Mary Ward’s Tombstone in Osbaldwick Church

To the Papal authorities a congregation of apostolic, unenclosed, self-governing women was unthinkable at a time when the reforms of the Council of Trent had forbidden new religious congregations and confined religious women to enclosure. Had she been prepared to compromise and accept a form of enclosure Mary might have obtained Papal approval. However, she would not compromise and preferred to face the dissolution of her congregation, imprisonment, the imputation of heresy, and disgrace rather than abandon her conviction that “there is no such difference between men and women that women may not do great things … and I hope in God it will be seen, that women in time to come will do much.” 

Summoned to Rome in 1632 to face charges, Mary was granted an audience with the Pope at which she declared: “Holy Father, I neither am nor ever have been a heretic”. She received the comforting reply: “We believe it, we believe it”. No trial ever took place, but Mary Ward was forbidden to leave Rome or to live in community. 

In 1637, for reasons of health Mary was allowed to travel to Spa and then on to England. She died during the English Civil War just outside York on 30 January 1645. She is buried in the Anglican churchyard of Osbaldwick just outside York.

The Ongoing Story

“All that is not in Him and for Him will pass away with time”

Mary Ward

The 1631 Bull of Suppression destroyed Mary Ward’s first institute. However, it did not destroy the will of her companions to persevere in the form of unenclosed, apostolic religious life to which Mary and they had felt called.

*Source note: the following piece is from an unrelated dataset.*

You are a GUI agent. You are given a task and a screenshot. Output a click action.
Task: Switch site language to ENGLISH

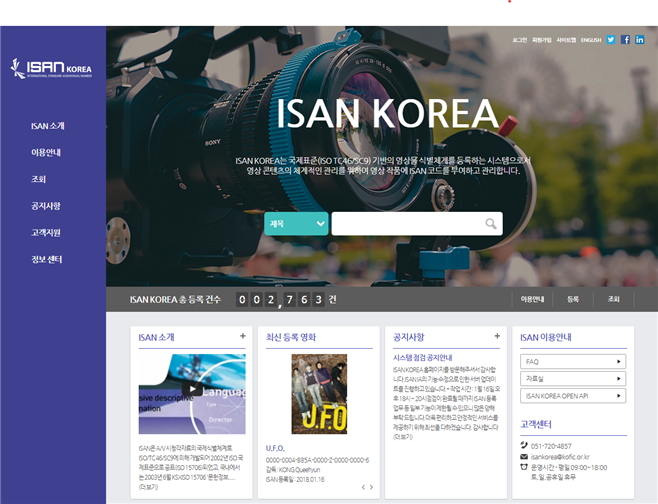coord(591,40)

The history of the survival, growth, and recognition by the Church of Mary Ward’s founding vision is a long and complicated one.

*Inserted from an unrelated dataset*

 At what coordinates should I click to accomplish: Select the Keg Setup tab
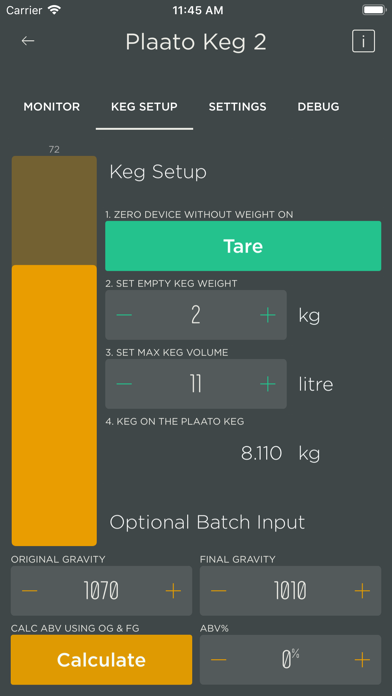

The same dilemma that faced Mary Ward in her lifetime faced her successors, namely, how to be loyal to a Church that refused to recognise the right of the congregation to exist whilst at the same time striving to be faithful to that founding vision. That the institute survived at all is remarkable, and a sign that the Church needed an institute such as Mary Ward’s without actually realising it.

By the end of the 17th century the institute was well established in Bavaria in Munich, Augsburg and Burghausen, and was about to expand into the Habsburg dominions. It also had a foothold in England in London and York. Compromises were inevitable in order to survive. In many instances, houses became semi-monastic in their life-style, but the educational apostolate continued to flourish. Most significantly, the memory of Mary Ward lived on, despite a second Bull of 1749 that re-emphasised the prohibition on recognising her as foundress. Many of her letters and other historic material were destroyed, but the memory of what she had wanted lived on. An interesting letter from the early 18th century notes: “Ours keep faithfully … to the approved rules as well as to all those regulations that are not approved”.

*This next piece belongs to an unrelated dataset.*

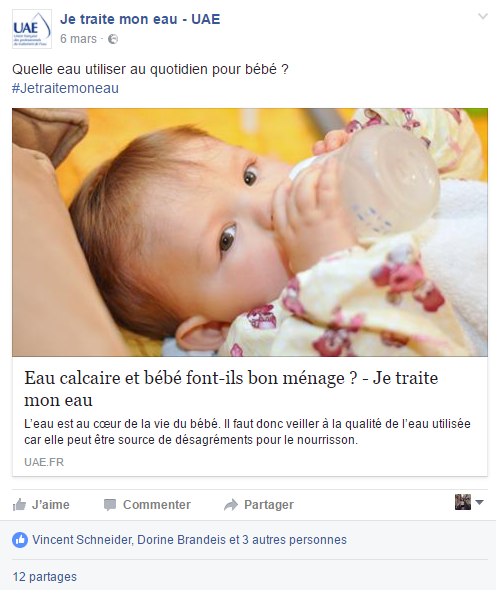Click the UAE.FR source link
Viewport: 496px width, 590px height.
[44, 462]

By the early 19th century it was becoming more acceptable for women religious to be apostolically active in the Church. With the rise of liberalism and socialism the need for an educated Catholic laity was recognised. This was also the period of missionary activity and the institute spread throughout Europe and overseas to India. In 1877 the Institute of the Blessed Virgin Mary, as it was then known, was at last approved by the Church, but not with the full Ignatian Constitutions for which Mary Ward had struggled. That had to wait another century until the reforms of the Second Vatican Council encouraged religious to return to the charism of their founders.

In 1909 Mary Ward was at last recognised as the foundress of the Institute of the Blessed Virgin Mary, but it took another century before her sisters were at last able to “take the same of the Society”. This did not take effect until the General Congregation of 2002.

The complex history of Mary Ward’s foundation over the past 400 years gave rise to a series of separate houses and Generalates at different times. At present there are two branches of her institute: the Congregatio Jesu and the Institute of the Blessed Virgin Mary, also known as the Loreto sisters, founded in Ireland from York in 1821 As is mentioned elsewhere, these two remaining branches of Mary Ward’s Institute are in the process of becoming one.